De nouvelles recherches pourraient faire avancer cela : des chercheurs ont réussi, grâce à des cellules immunitaires, à supprimer le virus latent du VIH dans le sang de personnes sous thérapie antivirale. Les résultats pourraient aider à développer un vaccin contre le VIH et sont publiés dans la revue EBioMedicine.
La difficulté de trouver un vaccin contre le VIH
Si nous n'avons pas encore trouvé de vaccin contre le VIH, c’est les scientifiques se heurtent à deux problèmes majeurs : le virus se décline en plusieurs formes différentes et n’engendre pas assez d’anticorps. Pour mener cette nouvelle recherche, ils se sont donc concentrés sur le virus VIH1 (de type 1). Première étape : réussir à identifier les cellules infectées par le virus. "De nombreux scientifiques tentent de développer un traitement curatif contre le VIH, généralement basé sur le principe du 'kick and kill' – soit sortez le virus de sa cachette, puis éliminez-le", explique Robbie Mailliard, professeure en maladies infectieuses et microbiologie en Pennsylvanie. "Des traitements prometteurs sont en cours de développement, mais le plus compliqué est de trouver quelles cellules contiennent le VIH, pour ainsi trouver lesquelles éliminer." Dans le cas du VIH, le virus devient latent en se cachant dans l'ADN des cellules lymphocyte T.
Pour savoir précisément quelles cellules hébergent le VIH, l’équipe a donc décidé d’examiner un autre virus présentant un comportement similaire, qui affecte 95% des personnes vivant avec le VIH : le cytomégalovirus (CMV). "Le système immunitaire passe beaucoup de temps à contrôler le CMV", explique Charles Rinaldo, co-auteur de l'étude, président du département des maladies infectieuses et de la microbiologie de l'Université de Pittsburgh. "Chez certaines personnes, un lymphocyte T sur cinq est spécifique à ce virus", ajoute-il. "Cela nous a fait réfléchir.

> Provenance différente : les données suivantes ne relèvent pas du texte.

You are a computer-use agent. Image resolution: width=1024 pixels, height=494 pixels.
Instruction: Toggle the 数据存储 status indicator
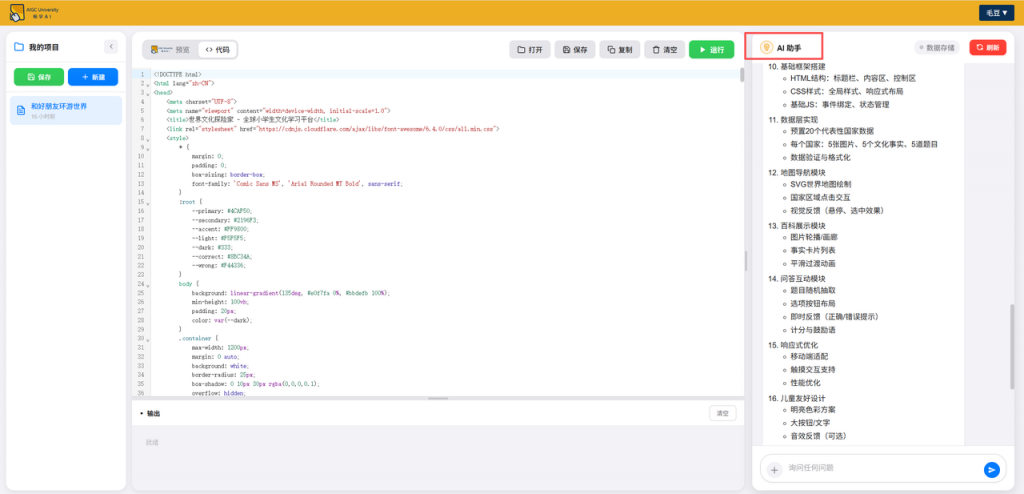(x=937, y=47)
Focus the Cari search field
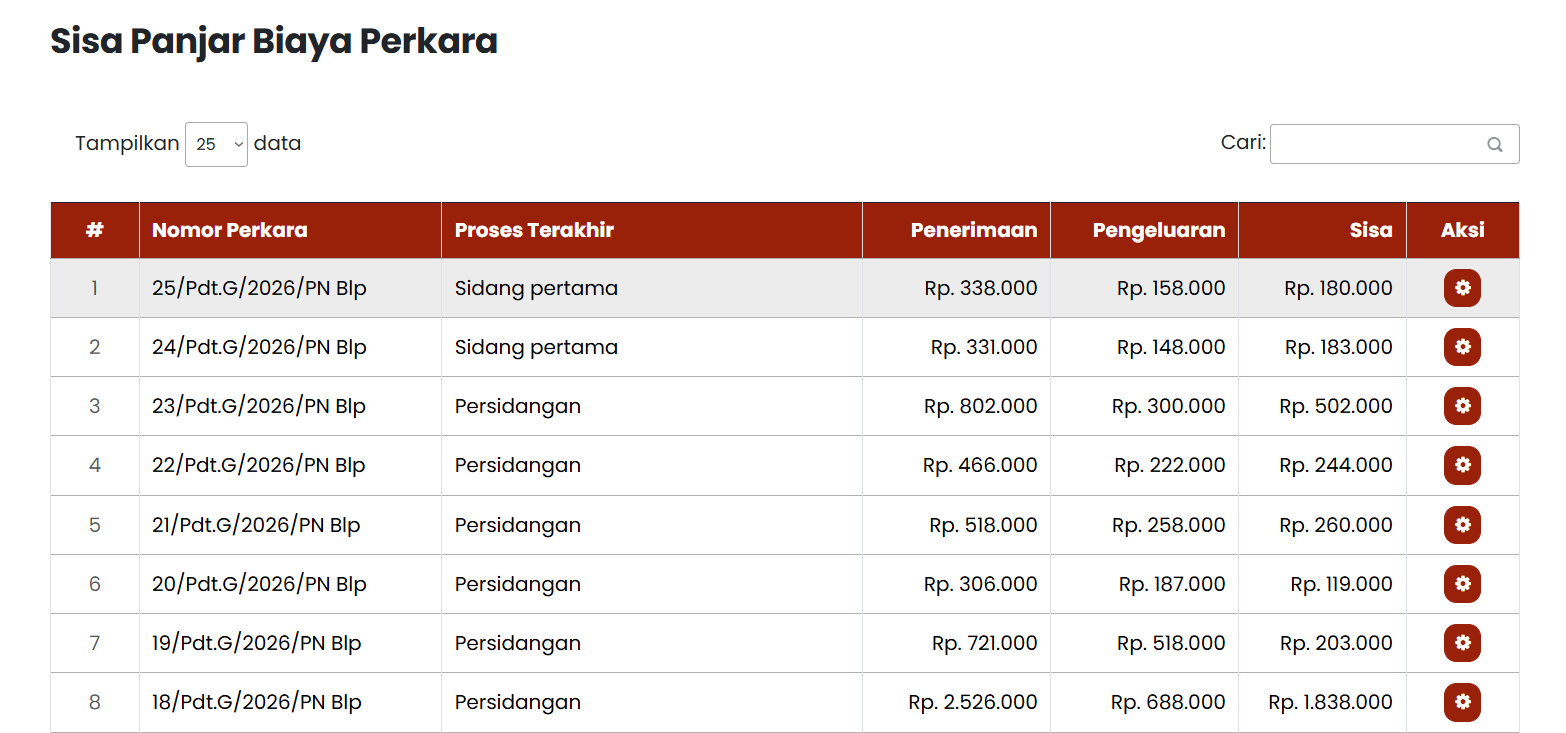 [1394, 144]
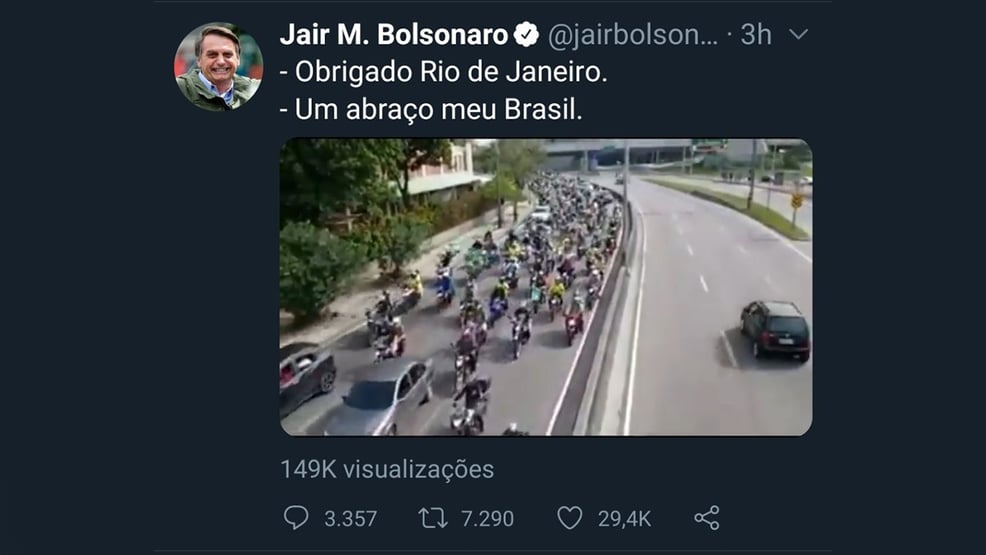Click the silver car in the video frame
Screen dimensions: 986x555
[379, 397]
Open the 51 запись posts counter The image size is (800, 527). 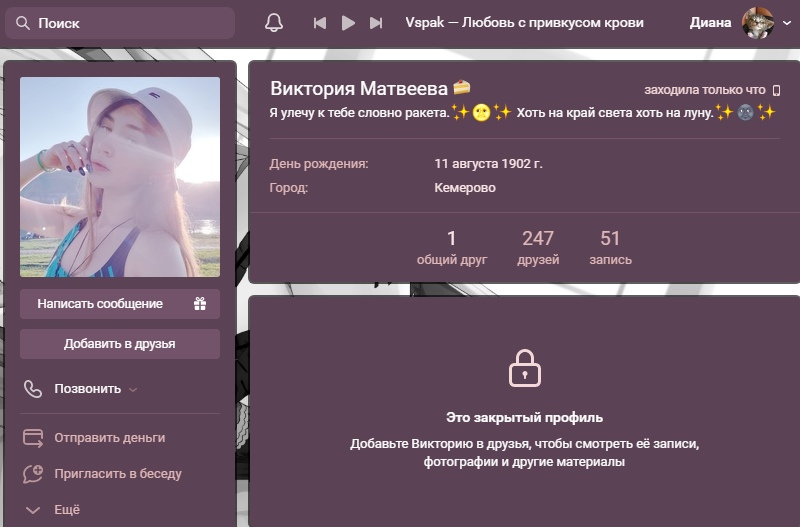tap(610, 247)
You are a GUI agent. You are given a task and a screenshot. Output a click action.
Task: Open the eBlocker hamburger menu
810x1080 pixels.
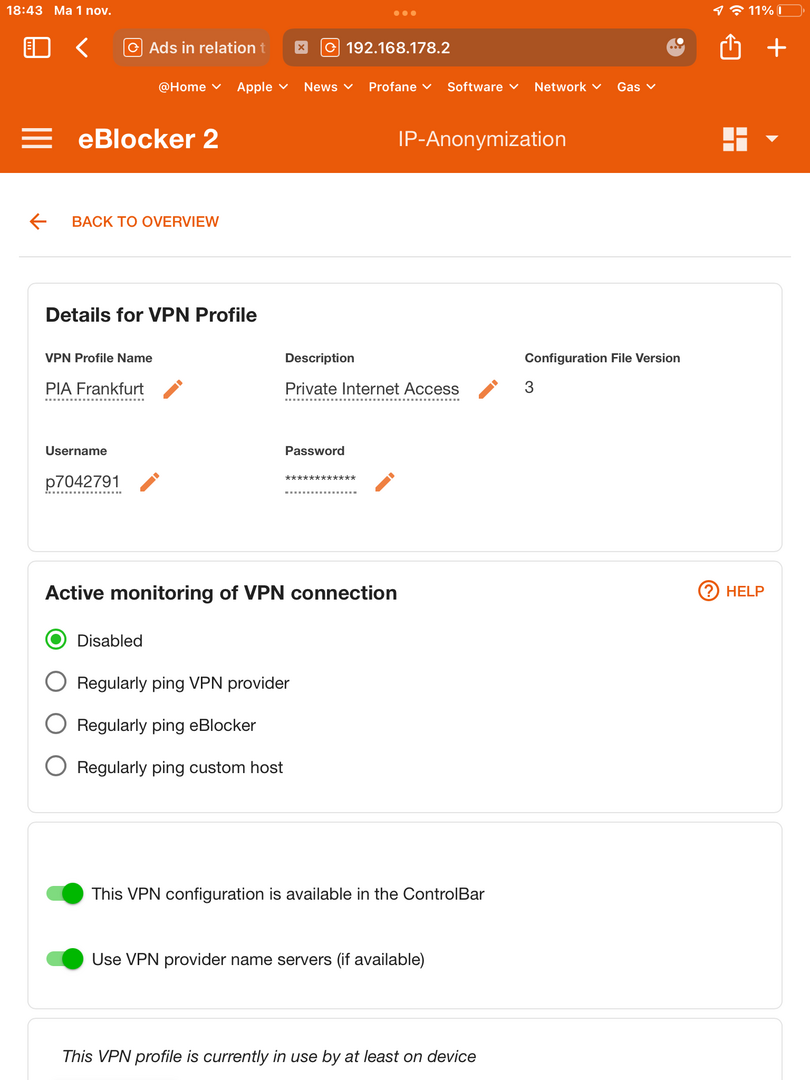click(37, 138)
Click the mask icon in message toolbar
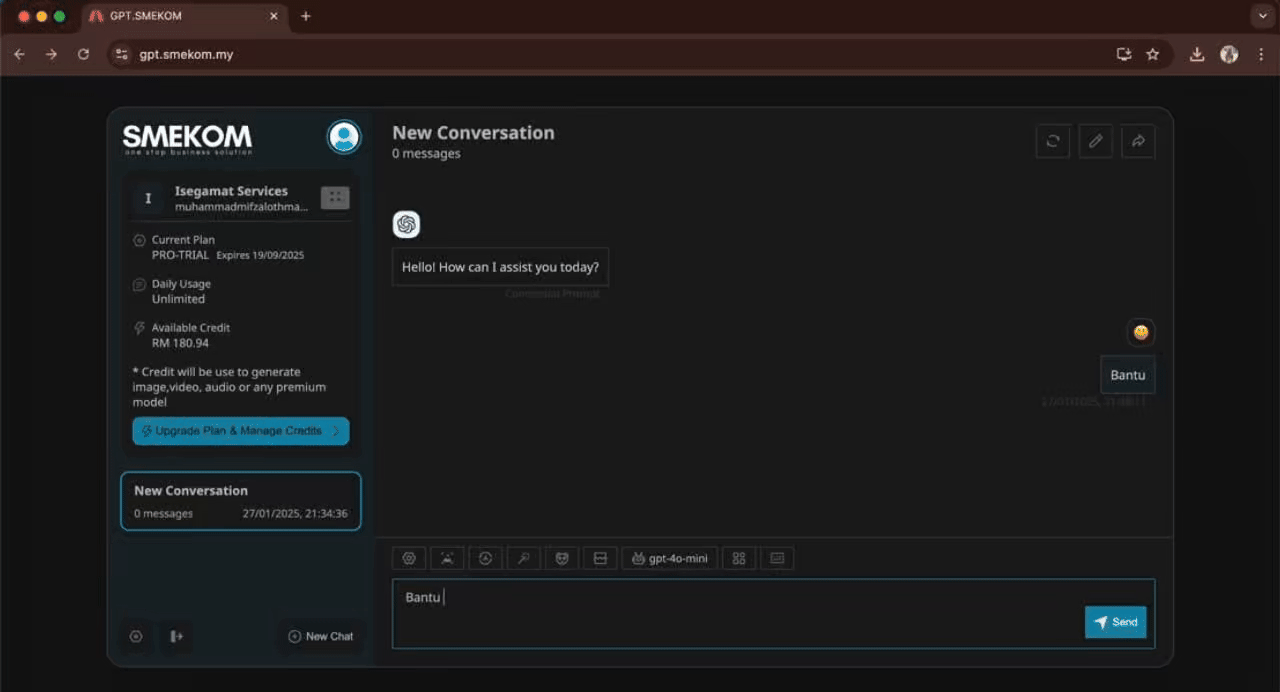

Peut-être que ces cellules spécifiques à la lutte contre le CMV (cytomégalovirus) constituent également une grande partie du réservoir latent de VIH", estime le scientifique. "Nous avons donc conçu notre immunothérapie pour non seulement cibler le VIH, mais également pour activer les cellules T auxiliaires spécifiques du CMV."
Inciter les cellules à dévoiler le virus avant de le détruire
Ainsi, les chercheurs ont prélevé du sang chez une vingtaine de participants séropositifs sous traitement antirétroviral, afin de trouver des cellules T infectées de manière latente par le VIH. Ils ont également isolé un autre type de cellules immunitaires appelées cellules dendritiques : ce sont elles qui indiquent aux autres cellules immunitaires où aller et quoi combattre. Dans les précédentes études, ils avaient utilisé ces cellules pour "forcer" le système immunitaire à tuer le VIH. Dans celle-ci, Robbie Mailliard et son équipe les ont utilisées pour faire sortir le VIH latent de sa cachette (les lymphocyte T).
Des prochaines recherches menées sur l'homme
Et les résultats sont très encourageants : le virus a effectivement dû se dévoiler, se rendant vulnérable et facile à tuer. "Sans ajouter aucun autre médicament ou traitement," explique Robbie Mailliard. "Les MDC1 ont ensuite été en mesure de recruter des lymphocytes T tueurs pour éliminer les cellules infectées par le virus. À notre connaissance, il s'agit de la première étude à programmer les cellules dendritiques pour qu'elles intègrent le CMV afin de trouver les cellules touchées par le VIH, de faire sortir le virus et de le tuer". La chercheuse et ses collègues essaient maintenant de tester l'efficacité de MDC1 sur l'homme.